Massive Ocean Cleanup Project Begins Third Attempt to Clear Great Pacific Garbage Patch
ROTTERDAM, NETHERLANDS — The Ocean Cleanup Project’s largest system returned to the Great Pacific Garbage Patch last week, hoping to gather some of the 1.6 million square kilometers or 617,000 square miles of plastic that has accumulated there, according to New Atlas.
Ocean Cleanup System 002 consists of a 600-meter or 2,000-foot U-shaped barrier that floats on the surface of the ocean, with a ‘skirt’ hanging off it down below, both dragged forward by two ships.
The idea behind it is that plastic from the ocean gets caught up in both the barrier and the skirt, while fish and other marine life are free to swim below them, according to the Ocean Cleanup’s website.
The plastic that accumulates funnels down into a Waste Retention Zone at the back of the system, where it can eventually be emptied by a support vessel.
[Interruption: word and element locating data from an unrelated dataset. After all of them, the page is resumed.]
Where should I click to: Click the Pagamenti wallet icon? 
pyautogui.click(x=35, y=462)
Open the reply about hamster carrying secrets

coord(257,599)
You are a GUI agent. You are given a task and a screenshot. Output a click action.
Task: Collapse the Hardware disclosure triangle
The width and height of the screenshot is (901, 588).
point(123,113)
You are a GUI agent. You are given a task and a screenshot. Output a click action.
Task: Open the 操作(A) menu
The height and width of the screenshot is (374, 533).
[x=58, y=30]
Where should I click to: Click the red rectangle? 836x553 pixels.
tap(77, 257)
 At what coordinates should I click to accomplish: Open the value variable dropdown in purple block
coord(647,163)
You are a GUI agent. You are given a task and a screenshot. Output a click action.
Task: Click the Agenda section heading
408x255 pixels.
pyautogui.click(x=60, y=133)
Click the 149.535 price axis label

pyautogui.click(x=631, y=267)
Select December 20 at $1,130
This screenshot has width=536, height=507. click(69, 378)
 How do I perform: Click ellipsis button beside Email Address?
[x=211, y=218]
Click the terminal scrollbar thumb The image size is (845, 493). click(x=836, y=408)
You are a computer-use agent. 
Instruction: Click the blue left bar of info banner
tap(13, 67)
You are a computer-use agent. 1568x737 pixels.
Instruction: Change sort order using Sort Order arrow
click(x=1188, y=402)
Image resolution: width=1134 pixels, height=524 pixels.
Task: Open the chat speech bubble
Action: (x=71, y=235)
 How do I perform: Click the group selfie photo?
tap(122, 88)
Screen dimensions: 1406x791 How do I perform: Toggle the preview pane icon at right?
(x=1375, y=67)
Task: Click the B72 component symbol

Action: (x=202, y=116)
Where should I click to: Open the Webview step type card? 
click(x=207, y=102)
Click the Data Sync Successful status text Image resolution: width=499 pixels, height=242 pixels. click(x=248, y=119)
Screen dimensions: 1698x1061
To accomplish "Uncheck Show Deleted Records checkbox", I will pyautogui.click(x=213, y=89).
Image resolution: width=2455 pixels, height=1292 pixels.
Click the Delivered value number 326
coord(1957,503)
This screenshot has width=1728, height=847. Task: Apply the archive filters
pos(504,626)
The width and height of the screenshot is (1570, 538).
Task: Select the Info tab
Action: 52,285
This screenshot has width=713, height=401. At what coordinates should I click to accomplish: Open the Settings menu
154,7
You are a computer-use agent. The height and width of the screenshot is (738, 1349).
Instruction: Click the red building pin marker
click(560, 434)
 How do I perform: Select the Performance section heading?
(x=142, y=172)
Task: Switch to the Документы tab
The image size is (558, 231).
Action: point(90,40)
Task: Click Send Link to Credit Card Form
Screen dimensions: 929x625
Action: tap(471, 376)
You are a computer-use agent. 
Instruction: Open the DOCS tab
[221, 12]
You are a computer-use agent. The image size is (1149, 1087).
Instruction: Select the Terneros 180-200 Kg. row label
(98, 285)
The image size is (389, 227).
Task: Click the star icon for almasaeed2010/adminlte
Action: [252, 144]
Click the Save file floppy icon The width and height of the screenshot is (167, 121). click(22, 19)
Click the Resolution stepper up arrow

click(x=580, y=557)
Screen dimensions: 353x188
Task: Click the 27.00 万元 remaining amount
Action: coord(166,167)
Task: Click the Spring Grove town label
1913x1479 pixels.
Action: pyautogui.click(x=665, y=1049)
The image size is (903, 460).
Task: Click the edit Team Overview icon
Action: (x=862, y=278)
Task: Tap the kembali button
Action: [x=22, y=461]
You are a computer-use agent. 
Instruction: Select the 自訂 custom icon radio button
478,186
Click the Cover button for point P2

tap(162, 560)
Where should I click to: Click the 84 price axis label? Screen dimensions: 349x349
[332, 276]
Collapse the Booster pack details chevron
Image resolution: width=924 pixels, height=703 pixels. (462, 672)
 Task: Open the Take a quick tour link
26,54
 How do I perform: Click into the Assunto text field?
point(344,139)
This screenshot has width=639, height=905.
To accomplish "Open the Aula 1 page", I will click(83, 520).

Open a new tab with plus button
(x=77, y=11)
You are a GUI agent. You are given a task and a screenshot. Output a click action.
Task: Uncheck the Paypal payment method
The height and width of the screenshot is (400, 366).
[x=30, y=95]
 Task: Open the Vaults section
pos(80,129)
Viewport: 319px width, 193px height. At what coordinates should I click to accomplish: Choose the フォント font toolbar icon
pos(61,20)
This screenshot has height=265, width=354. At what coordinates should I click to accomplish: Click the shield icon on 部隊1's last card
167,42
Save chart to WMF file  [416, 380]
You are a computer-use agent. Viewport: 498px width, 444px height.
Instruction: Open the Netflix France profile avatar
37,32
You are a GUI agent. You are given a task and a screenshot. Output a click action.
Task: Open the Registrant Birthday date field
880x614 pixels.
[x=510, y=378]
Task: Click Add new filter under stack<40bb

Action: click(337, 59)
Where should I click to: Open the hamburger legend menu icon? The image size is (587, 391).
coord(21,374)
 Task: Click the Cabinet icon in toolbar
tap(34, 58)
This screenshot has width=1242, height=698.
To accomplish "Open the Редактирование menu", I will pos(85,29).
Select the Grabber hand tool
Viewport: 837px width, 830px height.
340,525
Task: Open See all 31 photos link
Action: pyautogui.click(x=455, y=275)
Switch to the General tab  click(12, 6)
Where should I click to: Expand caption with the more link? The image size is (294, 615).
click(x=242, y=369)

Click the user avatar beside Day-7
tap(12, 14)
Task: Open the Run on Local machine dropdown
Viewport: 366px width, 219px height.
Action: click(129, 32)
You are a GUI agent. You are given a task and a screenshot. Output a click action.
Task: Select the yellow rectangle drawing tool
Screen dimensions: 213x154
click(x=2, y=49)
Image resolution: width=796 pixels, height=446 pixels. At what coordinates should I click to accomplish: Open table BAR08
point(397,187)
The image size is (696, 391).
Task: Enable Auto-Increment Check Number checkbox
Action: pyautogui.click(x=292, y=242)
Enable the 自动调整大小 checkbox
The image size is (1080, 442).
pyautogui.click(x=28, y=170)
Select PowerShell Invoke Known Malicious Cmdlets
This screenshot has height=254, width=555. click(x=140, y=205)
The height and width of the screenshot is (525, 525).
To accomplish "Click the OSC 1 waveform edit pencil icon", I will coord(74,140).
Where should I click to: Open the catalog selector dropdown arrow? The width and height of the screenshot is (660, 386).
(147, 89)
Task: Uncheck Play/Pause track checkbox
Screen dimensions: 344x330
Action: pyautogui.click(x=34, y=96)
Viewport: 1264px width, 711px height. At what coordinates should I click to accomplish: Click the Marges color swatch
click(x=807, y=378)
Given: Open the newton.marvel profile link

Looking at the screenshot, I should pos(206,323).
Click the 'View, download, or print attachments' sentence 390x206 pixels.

The Great Pacific Garbage patch, located between Hawaii and California, is the largest of five ocean garbage patches, according to the Ocean Cleanup’s website, posing risks to the safety and health of marine animals, as well as carrying significant health and economic implications for humans. The Ocean Cleanup Project says that, ultimately, in combination with decreasing the amount of plastic put into the ocean, it aims to remove 90 percent of floating ocean plastic by 2040.